Start of Block
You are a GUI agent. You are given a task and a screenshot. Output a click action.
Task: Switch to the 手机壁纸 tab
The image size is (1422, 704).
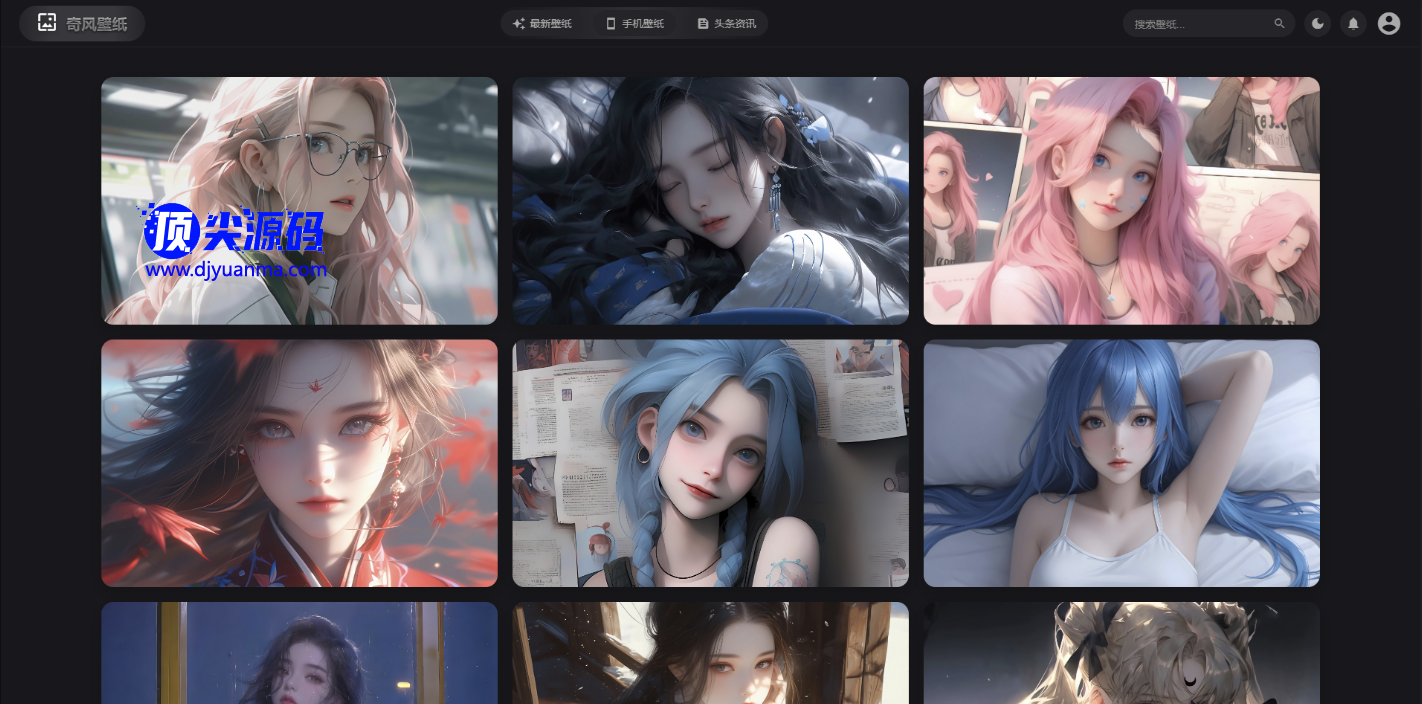click(x=635, y=23)
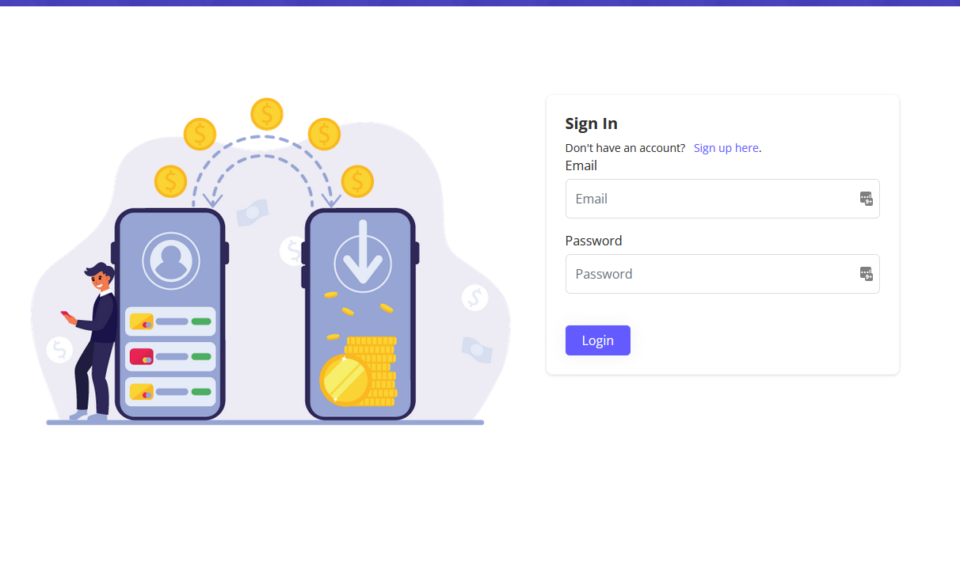This screenshot has width=960, height=566.
Task: Open password manager icon in Email field
Action: (x=866, y=199)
End of Block
Quote all the records verbatim, dropping any pictures from your copy.

SOLUTION TO THIS PROBLEM:
You are a GUI agent. You are given a task and a screenshot. Output a click action.
Task: Switch to the 手机壁纸 tab
The image size is (1422, 704).
click(x=635, y=23)
This screenshot has width=960, height=566.
Task: Open password manager icon in Email field
Action: (x=866, y=199)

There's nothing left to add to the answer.